--- Selected text ---

Tree detection – part 3

I have made some more progress on the tree detection algorithm in the last days, but I am not there yet. So some more testing is needed before the functionality can be put in scenProc.

In my previous post I showed some results from the algorithm running in a test application. What I have done now is put it in scenProc itself. This means that scenProc can now read raster files through GDAL, run the histogram based filtering on the image and create vectors from the results (thanks to GDAL and OGR again).

Here are my first findings of putting the algorithm in scenProc:

  • It is still very slow. Running the whole island of Nantucket through the tree detection algorithm takes more than half a day. So I guess it would be a good moment to get the profiler tool again and find out where performance gains can be made.
  • The screenshots I showed last time were from images at a lower resolution. I had down sided them from the 30 cm resolution to make testing easier. It seems the filter that worked well on those, does not necessary work well on the full resolution as well. It seems resizing them made the trees slightly darker. So I will have to do some more testing to see which filter settings work well with the full resolution.
  • With the algorithm you get a lot of relatively small polygons. Most polygons cover a few trees. Only in a dense forest you would get bigger polygons. Creating polygonal autogen vegetation from these small polygons does not work well, quite often no trees show at all in FSX. Using rectangular autogen vegetation seems to work much better. Even for a small rectangle at least one tree will show up. So it seems rectangular vegetation would be the way to go with this algorithm.

And now back to some more testing…

Tree detection – part 2

I am travelling for my work this week, but when I had an few hours in the evening to spend in my hotel room I did some more experimentation with the tree detection algorithm.

I have now modified my test tool so that you can click on the trees in the image to determine the rules that are used for the detection. Just click on a dozen different trees or so, and the tool will figure out which rule should be used to find the trees in this kind of image.

From the tests I have done it seems to work quite well. Below are two screenshots of the Nantucket imagery where I used to same rules to find the trees in both images. I am quite happy with the result till now.

tree_detect1

tree_detect2

Next step will be to add this algorithm to scenProc, so that I can test it on a bigger area and see if the results still look convincing. I am curious to see how this autogen will turn out. But that will have to wait till I am back home, I don’t have FSX here at the moment.

Tree detection

One of the first problems I encountered when I tried to make autogen for Nantucket is the lack of vector data for the vegetation. OpenStreetMap contains hardly any vegetation and also the GIS department of Massachusetts has not much usable data.

So therefore I started to experiment with detecting the vegetation in the imagery.  And while playing with this idea, a similar tool popped up at the FSDeveloper forum.

The approach I am testing now is to check the histogram of a small part of the imagery and based on the average value and the standard deviation decide what is forest and what not. I have made a small test tool to see which algorithm works best. Below you see a screenshot of the imagery and the detected vegetation.

Image2013-06-02 2016.37.672

Image2013-06-02 2017.14.604

Of course it is not yet perfect. As you can see some vegetation ends up in the water for example. I have already seen that different images sometimes need different settings to get the right result. I am thinking about turning my test tool into some kind of configure tool. Hopefully if as a user you click on some areas that are vegetation and some areas that are not, I can have the tool figure out the best filter for that type of imagery.

---

Instructions:
#1 Translate this sentence from the tree detection post into Spanish: "Using rectangular autogen vegetation seems to work much better."
#2 Repeat the tree detection post word for word from "tree_detect2" to "at the moment.".
The listing that follows this post comes from a different source.

--- Dataset content ---

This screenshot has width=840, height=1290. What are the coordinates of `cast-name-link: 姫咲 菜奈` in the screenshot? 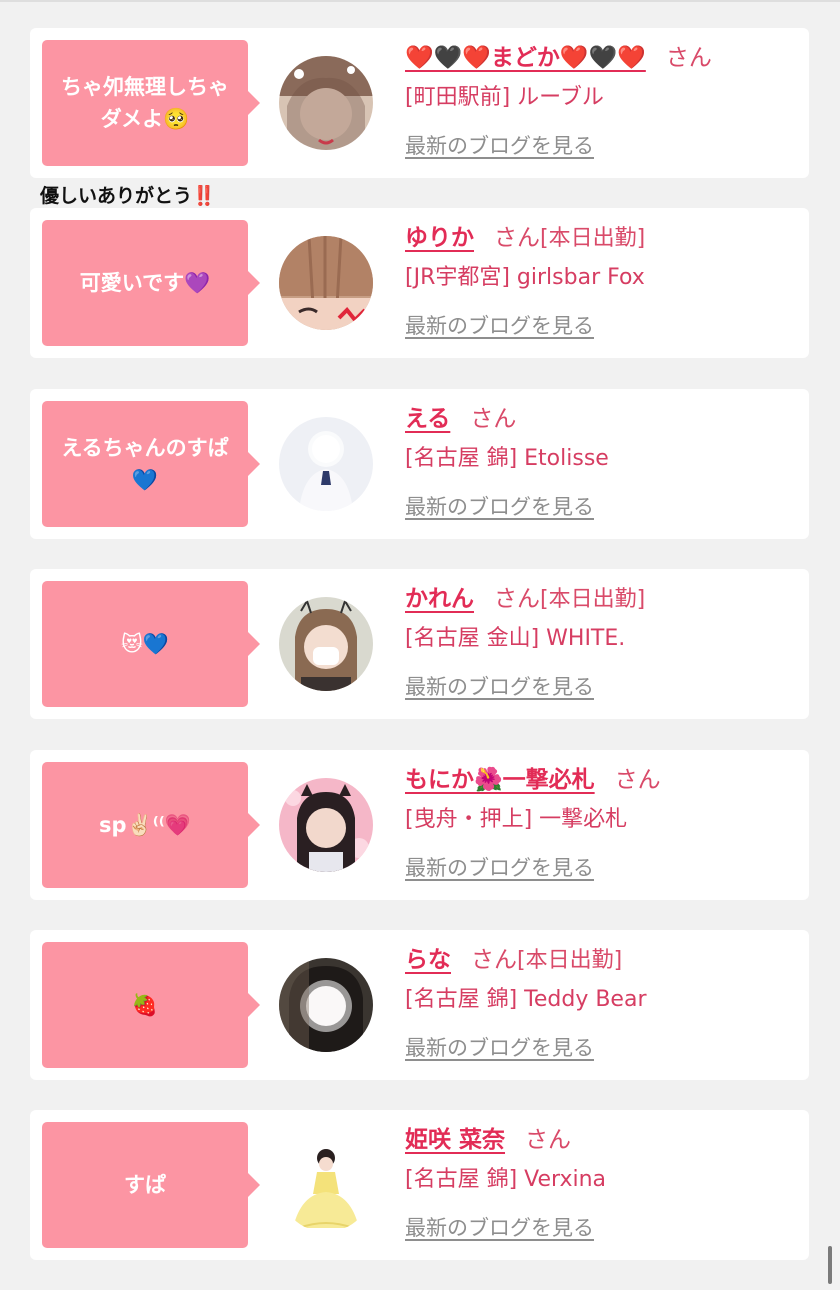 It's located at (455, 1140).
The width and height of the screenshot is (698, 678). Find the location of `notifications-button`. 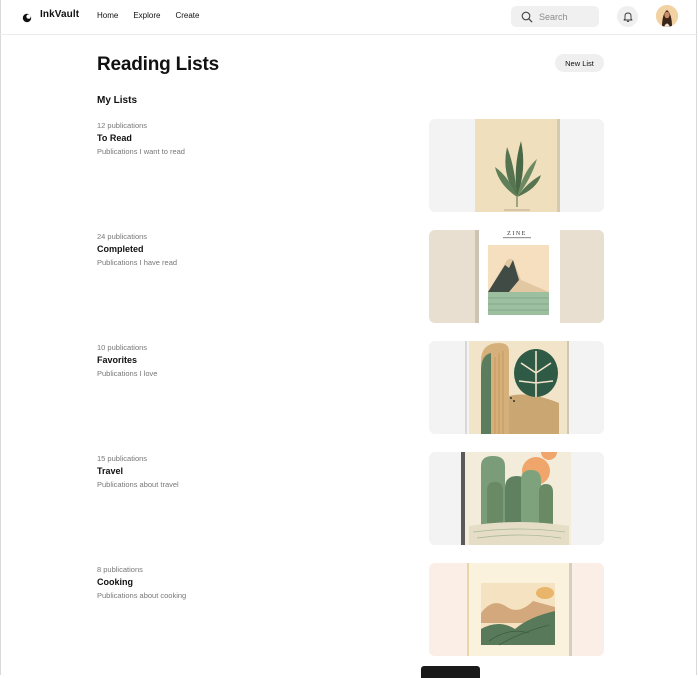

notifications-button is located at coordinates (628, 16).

---

Solutions to the problems:
#1 Usar vegetación autogen rectangular parece funcionar mucho mejor.

#2
tree_detect2

Next step will be to add this algorithm to scenProc, so that I can test it on a bigger area and see if the results still look convincing. I am curious to see how this autogen will turn out. But that will have to wait till I am back home, I don’t have FSX here at the moment.